Start of Block

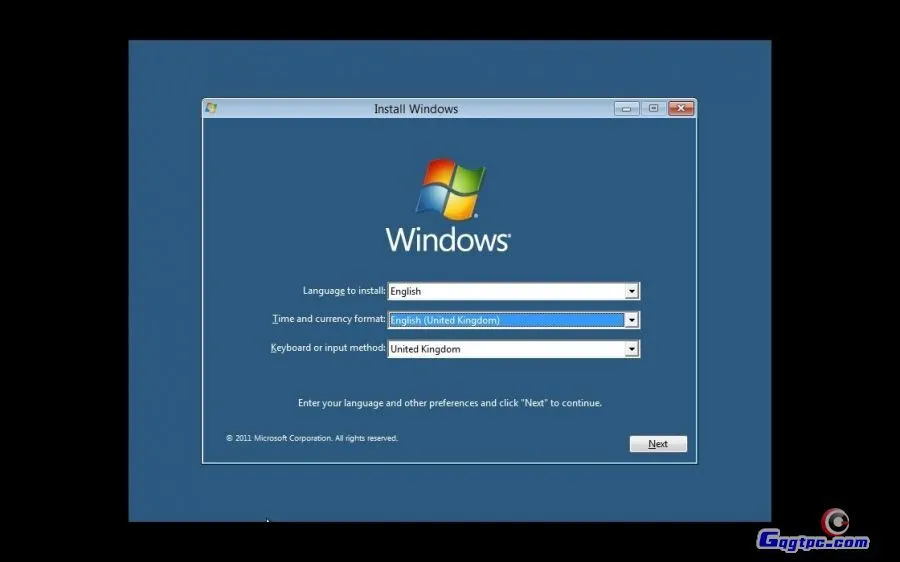Expand the Language to install dropdown arrow
This screenshot has width=900, height=562.
pos(631,291)
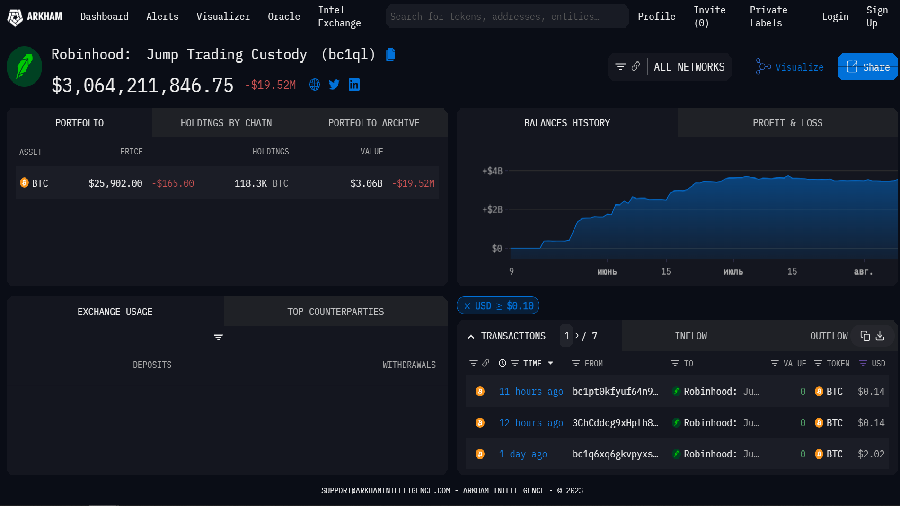The height and width of the screenshot is (506, 900).
Task: Open the 11 hours ago transaction link
Action: point(531,392)
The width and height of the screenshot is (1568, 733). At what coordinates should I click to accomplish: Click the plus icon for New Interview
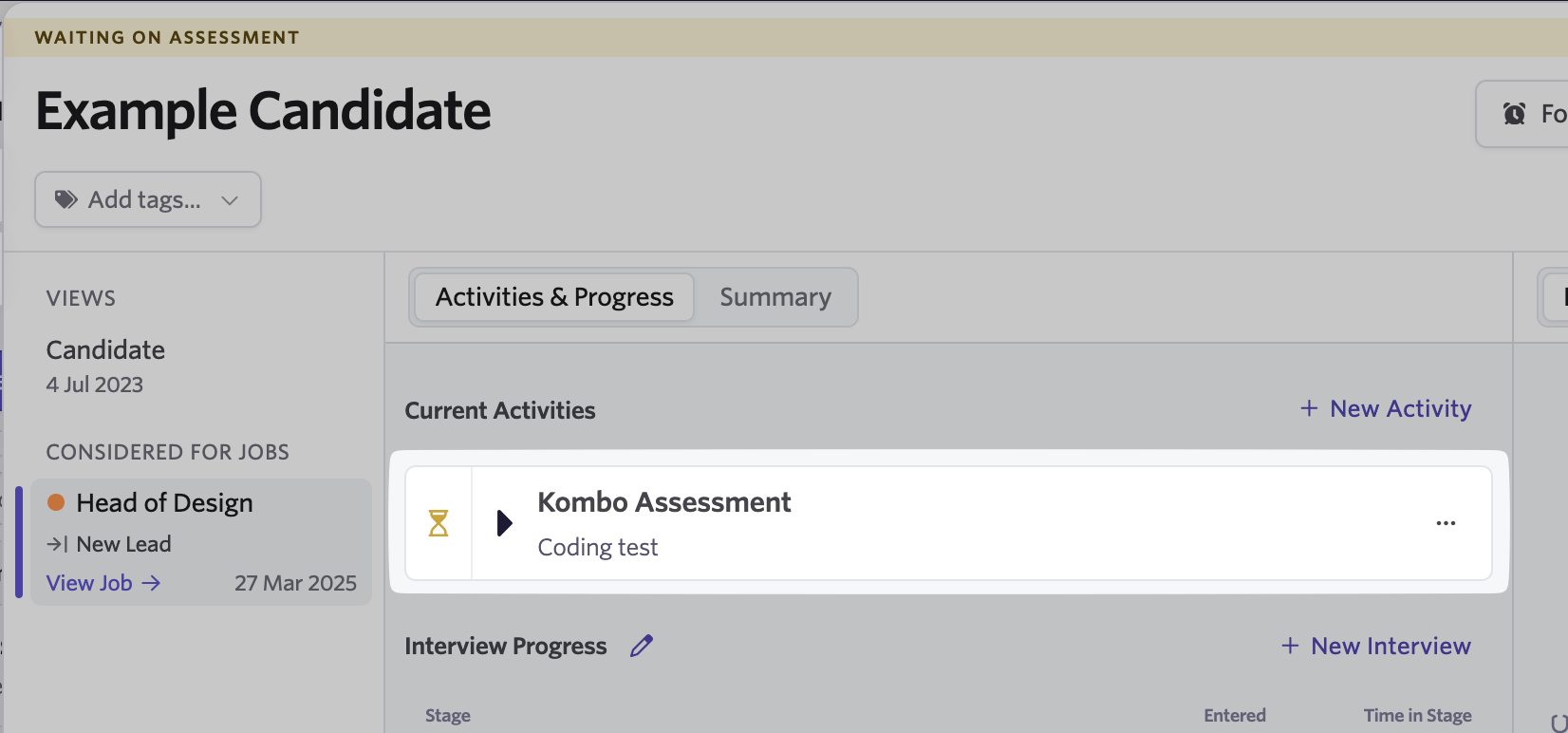pos(1290,646)
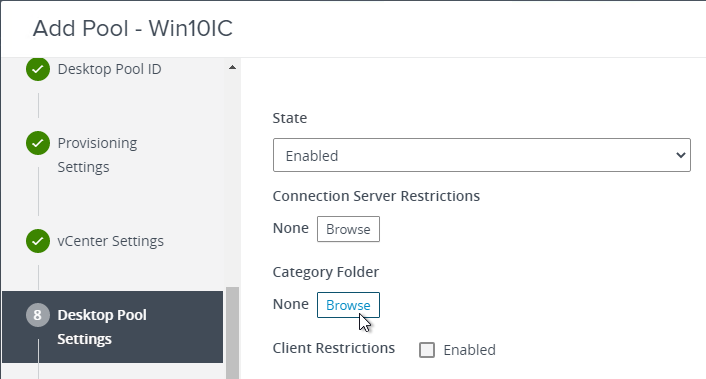The height and width of the screenshot is (379, 706).
Task: Select the Enabled value in State field
Action: (312, 156)
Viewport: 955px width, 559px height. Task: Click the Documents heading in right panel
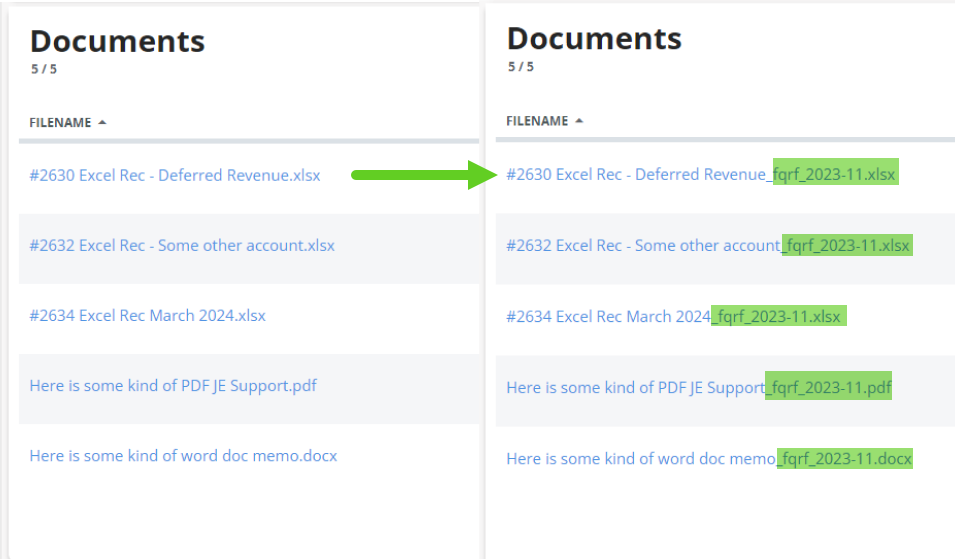tap(594, 38)
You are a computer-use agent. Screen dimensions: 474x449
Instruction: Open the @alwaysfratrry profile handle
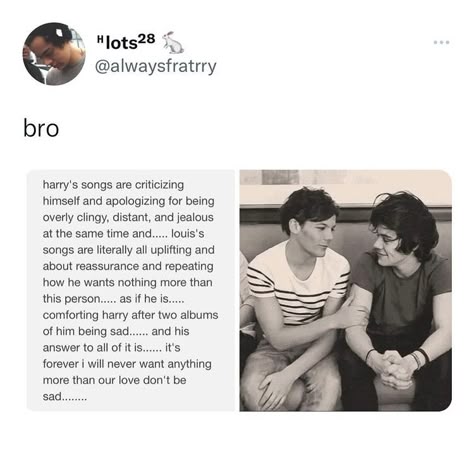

End of Block

Beginning with the line that contains "You are a computer-use" and ending with the last line of the data, transcribe each line exactly; pictures stay out.

ANSWER TO THIS TASK:
You are a computer-use agent. Screen dimensions: 474x449
Instruction: Open the @alwaysfratrry profile handle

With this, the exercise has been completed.